==== TEXTAUSZUG ====

Alleinerziehende in Pandemie: Der Druck wächst

Für Alleinerziehende ist die Coronakrise eine schwere Zeit. Jobprobleme, Krankheiten und Unsicherheit verschärfen die Situation. Zwei Frauen erzählen.

Ein Kind hält in einer Hand einen Corona-Selbsttest.

Ein Kita-Kind mit einem negativen Coronatest (Symbolbild) Foto: Ute Grabowsky/photothek/imago

Berlin taz | Luisa Friedemann* blinzelt in die Sonne. Die 52-jährige Diplom-Designerin sitzt in einem Straßencafé im Szenebezirk Berlin-Mitte, vor ihr eine Tasse Cappuccino und in der Hand ein Smartphone. Man glaubt einen Hauch von Dolce Vita zu spüren. Mit der gebräunten Haut, den langen blonden Haaren und dem strahlenden Lächeln passt Friedemann gut ins Bild. Für einen Moment scheint die Illusion perfekt.

Doch dann bringt einen Friedemann zurück auf den Boden der Tatsachen, denn nach fast zwei Jahren Pandemie sieht die Realität für sie ganz anders aus. „Man hat einfach einen höheren Resilienzfaktor, wenn man wie ich schon öfter auf die Schnauze gefallen ist“, sagt sie.

Friedemann gehört zu den 1,34 Millionen alleinerziehenden Müttern und 185.000 alleinerziehenden Vätern in Deutschland. Was nicht alle wissen: Als Berlinerin wohnt die Freiberuflerin in der Hauptstadt der Alleinerziehenden. Nirgendwo in Deutschland leben durchschnittlich so viele Einelternfamilien wie in Berlin.

Deshalb hat man hier während der vergangenen Jahre Netzwerke mit besonderen Angeboten für Alleinerziehende aufgebaut. Doch in der Pandemie wurden Einelternfamilien auch in der Hauptstadt auf sich selbst zurückgeworfen. Denn egal, ob es um Homeoffice, Homeschooling oder Quarantäneregelungen in Schulen und Kitas geht – mit den Folgen der Krise haben Alleinerziehende fast überall alleine zu kämpfen.

====

● **AUFGABEN**:
[a] Gib aus dem Artikel über Alleinerziehende den Abschnitt von „Ein Kita-Kind mit“ bis „die Illusion perfekt.“ wortgetreu wieder.
[b] Prüfe anhand des Artikels über Alleinerziehende, ob die drei Aussagen stimmen, und beantworte jede mit Ja oder Nein sowie den entscheidenden Worten aus dem Artikel als wörtlichem Zitat: (i) Luisa Friedemann ist 52 Jahre alt. (ii) In Deutschland gibt es mehr alleinerziehende Väter als alleinerziehende Mütter. (iii) In Berlin wurden in den vergangenen Jahren Netzwerke mit Angeboten für Alleinerziehende aufgebaut.
Die Liste hat mit dem Artikel über Alleinerziehende nichts zu tun.

==== DIE LISTE ====

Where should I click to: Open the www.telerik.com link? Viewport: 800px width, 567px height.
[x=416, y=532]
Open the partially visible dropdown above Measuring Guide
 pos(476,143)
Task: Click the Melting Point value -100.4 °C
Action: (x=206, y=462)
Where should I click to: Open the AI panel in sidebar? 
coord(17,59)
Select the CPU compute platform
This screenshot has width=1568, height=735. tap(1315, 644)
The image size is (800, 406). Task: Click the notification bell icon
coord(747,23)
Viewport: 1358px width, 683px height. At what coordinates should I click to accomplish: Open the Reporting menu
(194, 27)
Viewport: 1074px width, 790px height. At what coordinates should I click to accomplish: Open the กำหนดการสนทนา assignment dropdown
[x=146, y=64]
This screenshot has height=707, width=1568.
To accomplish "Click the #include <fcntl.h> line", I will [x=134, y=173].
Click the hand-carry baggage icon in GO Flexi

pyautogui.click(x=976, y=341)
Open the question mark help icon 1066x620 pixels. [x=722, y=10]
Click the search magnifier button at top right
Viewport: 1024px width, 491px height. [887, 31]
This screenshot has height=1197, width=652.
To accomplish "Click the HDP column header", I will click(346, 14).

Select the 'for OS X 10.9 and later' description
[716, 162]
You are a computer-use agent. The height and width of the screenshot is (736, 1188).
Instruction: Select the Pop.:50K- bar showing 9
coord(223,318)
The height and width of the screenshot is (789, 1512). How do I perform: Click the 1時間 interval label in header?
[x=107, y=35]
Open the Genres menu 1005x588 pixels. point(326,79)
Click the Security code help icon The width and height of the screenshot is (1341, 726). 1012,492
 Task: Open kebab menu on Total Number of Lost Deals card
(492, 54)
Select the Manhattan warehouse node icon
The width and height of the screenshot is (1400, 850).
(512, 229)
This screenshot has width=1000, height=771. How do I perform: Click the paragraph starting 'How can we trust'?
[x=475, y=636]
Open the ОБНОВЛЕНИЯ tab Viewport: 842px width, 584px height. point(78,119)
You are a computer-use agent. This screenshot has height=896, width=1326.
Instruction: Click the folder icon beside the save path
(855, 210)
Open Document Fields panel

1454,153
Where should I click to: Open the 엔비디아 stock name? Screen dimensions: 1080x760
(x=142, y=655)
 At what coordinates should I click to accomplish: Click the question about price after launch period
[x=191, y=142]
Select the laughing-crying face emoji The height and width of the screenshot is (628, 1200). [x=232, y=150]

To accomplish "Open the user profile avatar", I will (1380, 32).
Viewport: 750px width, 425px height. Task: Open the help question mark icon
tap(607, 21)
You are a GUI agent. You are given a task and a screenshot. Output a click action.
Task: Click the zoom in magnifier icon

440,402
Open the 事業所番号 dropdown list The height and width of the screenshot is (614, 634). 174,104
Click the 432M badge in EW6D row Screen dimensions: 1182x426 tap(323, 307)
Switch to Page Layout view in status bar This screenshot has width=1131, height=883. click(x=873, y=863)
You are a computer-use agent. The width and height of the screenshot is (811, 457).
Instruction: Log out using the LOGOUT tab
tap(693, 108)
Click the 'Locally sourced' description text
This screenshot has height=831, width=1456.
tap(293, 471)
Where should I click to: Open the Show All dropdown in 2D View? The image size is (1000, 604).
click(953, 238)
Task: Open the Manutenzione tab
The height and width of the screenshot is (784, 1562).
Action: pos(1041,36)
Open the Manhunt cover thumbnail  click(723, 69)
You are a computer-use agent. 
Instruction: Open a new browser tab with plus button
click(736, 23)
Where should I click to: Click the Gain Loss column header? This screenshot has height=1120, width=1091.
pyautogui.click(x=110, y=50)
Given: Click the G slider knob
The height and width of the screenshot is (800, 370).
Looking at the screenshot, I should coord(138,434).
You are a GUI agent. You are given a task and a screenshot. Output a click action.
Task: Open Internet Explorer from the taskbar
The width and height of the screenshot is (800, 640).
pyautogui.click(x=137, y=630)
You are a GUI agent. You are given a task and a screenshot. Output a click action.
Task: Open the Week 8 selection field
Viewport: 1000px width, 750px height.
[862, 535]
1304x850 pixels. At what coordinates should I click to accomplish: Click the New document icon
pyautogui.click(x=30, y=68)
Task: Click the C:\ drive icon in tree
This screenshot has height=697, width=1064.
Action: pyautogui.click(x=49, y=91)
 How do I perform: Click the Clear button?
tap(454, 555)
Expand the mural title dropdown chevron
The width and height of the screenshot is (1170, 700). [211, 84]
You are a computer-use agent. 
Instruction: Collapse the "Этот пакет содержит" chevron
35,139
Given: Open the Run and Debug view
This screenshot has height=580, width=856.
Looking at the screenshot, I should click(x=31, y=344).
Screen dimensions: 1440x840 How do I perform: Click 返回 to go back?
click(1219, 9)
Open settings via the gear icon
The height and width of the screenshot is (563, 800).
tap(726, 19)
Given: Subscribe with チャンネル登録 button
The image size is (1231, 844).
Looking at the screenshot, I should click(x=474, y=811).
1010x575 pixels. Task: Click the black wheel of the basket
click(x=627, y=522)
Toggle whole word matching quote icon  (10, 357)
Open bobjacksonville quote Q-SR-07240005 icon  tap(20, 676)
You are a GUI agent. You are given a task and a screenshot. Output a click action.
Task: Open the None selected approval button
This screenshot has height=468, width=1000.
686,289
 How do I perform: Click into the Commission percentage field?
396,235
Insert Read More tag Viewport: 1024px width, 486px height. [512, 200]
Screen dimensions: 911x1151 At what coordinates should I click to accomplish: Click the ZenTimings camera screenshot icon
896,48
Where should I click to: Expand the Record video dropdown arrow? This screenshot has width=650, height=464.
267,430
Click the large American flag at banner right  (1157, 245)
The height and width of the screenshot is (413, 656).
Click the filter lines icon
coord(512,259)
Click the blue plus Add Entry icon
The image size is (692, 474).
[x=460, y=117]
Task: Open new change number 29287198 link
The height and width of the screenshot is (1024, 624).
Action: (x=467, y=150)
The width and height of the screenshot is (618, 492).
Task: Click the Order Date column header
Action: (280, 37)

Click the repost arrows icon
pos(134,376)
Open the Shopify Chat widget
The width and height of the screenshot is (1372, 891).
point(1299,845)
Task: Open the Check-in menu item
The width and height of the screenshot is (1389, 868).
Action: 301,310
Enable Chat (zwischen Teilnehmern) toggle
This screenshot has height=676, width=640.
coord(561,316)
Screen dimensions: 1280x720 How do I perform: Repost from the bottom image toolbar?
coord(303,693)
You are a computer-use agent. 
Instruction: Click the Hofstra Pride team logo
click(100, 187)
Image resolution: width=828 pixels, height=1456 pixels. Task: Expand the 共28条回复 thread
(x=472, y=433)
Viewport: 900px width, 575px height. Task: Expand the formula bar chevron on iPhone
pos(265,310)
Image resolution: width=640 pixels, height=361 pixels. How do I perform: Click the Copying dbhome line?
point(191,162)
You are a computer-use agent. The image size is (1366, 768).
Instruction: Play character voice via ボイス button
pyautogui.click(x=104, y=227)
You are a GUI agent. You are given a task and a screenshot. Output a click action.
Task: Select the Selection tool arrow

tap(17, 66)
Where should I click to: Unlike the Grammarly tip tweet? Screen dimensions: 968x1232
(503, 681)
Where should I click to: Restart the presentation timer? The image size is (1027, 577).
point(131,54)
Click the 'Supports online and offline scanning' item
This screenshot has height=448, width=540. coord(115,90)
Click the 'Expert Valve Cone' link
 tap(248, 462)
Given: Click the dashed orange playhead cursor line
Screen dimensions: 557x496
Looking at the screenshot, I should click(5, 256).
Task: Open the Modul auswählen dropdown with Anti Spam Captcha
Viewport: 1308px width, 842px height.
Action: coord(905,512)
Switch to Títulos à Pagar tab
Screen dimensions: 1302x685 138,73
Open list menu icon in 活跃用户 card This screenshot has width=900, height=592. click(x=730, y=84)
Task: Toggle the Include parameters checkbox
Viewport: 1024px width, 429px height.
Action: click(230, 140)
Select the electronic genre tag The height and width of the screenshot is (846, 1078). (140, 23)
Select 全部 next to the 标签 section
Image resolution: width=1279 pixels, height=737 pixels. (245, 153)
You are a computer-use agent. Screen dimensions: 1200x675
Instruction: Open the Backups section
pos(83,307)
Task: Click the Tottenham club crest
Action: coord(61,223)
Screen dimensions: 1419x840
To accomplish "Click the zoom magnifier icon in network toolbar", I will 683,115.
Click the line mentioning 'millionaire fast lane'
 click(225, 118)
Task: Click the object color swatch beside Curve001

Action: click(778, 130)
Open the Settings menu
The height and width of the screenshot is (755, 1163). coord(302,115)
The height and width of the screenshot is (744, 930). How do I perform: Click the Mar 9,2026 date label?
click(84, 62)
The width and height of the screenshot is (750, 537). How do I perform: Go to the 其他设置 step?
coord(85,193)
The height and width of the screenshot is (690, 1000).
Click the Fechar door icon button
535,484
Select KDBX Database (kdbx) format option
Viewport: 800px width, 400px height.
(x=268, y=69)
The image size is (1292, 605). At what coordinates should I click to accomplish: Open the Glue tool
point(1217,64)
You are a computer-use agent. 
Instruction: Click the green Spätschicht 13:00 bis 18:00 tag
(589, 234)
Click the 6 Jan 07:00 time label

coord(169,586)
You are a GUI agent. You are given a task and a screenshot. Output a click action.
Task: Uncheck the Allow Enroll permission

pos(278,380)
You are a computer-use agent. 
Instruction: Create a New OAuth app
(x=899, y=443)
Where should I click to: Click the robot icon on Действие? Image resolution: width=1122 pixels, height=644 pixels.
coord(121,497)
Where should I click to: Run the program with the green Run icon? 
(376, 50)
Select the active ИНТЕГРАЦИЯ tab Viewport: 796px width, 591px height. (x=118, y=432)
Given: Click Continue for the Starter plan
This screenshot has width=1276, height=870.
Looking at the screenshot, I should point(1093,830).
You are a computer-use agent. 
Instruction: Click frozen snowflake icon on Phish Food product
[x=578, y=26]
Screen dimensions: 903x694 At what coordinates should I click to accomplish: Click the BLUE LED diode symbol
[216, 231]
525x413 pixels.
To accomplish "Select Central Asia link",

====

● **LÖSUNGEN**:
[a]
Ein Kita-Kind mit einem negativen Coronatest (Symbolbild) Foto: Ute Grabowsky/photothek/imago

Berlin taz | Luisa Friedemann* blinzelt in die Sonne. Die 52-jährige Diplom-Designerin sitzt in einem Straßencafé im Szenebezirk Berlin-Mitte, vor ihr eine Tasse Cappuccino und in der Hand ein Smartphone. Man glaubt einen Hauch von Dolce Vita zu spüren. Mit der gebräunten Haut, den langen blonden Haaren und dem strahlenden Lächeln passt Friedemann gut ins Bild. Für einen Moment scheint die Illusion perfekt.

[b]
(i) Ja: „Die 52-jährige Diplom-Designerin“
(ii) Nein: „1,34 Millionen alleinerziehenden Müttern und 185.000 alleinerziehenden Vätern in Deutschland“
(iii) Ja: „Deshalb hat man hier während der vergangenen Jahre Netzwerke mit besonderen Angeboten für Alleinerziehende aufgebaut.“